It’s About Time.

Man hanging from clock high above city street.
Harold Lloyd in Safety Last.1

Tick, tick. Time marches inexo­rably forward. Our lives are run by it: Get up; Race to work; Meet deadlines. Sometimes it feels as if we’re dangling from a clock like the poor man in the silent classic Safety Last.

People have always tracked time. They needed it to coordinate armies and know when to plant crops. But our perception and measurement of time have changed over the years.

In the age of sail ships had no real ship schedules. They had to wait for wind and then tack at sea to keep moving. Steam power changed that in the 1830s. Suddenly sailors and merchants could plan, but at a price — they now had to meet fixed delivery commitments.

Egyptian Sundial from 1500 B.C.
Egyptian Sundial.3

Measuring Time. Days are easy to count; you just watch the sun. But nature’s clock doesn’t track hours and minutes. Egyptians began using sundials with twelve divisions as early as 1500 B.C. But a sundial’s day is from sunrise to sunset, so a summer “hour” is much longer than one in winter.2 Water clocks had the advantage of working at night and on cloudy days, nevertheless they often were calibrated with variable length hours to match the sundial convention. Equal duration hours didn’t become standard until mechanical clocks appeared in the 14th century.

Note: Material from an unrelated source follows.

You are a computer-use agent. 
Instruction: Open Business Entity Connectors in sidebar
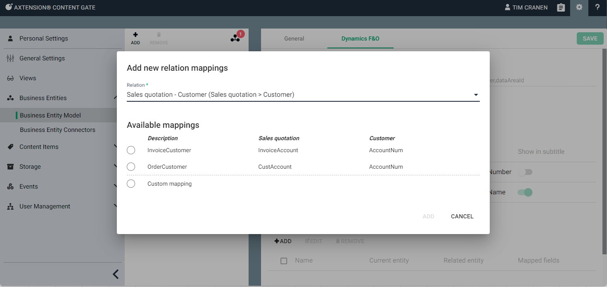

Precision. Early clocks only had an hour hand — sufficient when travel was by foot and horse and people scheduled accordingly. The need for greater precision arose as mariners crossed oceans during the Age of Exploration and had to find position on open water. That requires longitude and longitude can only be measured if you know the exact time.

The quest for longitude was a leading issue of the day — shipping was big business. But it came to the fore in 1707 when a navigational error led to the loss of four British ships and 2000 lives.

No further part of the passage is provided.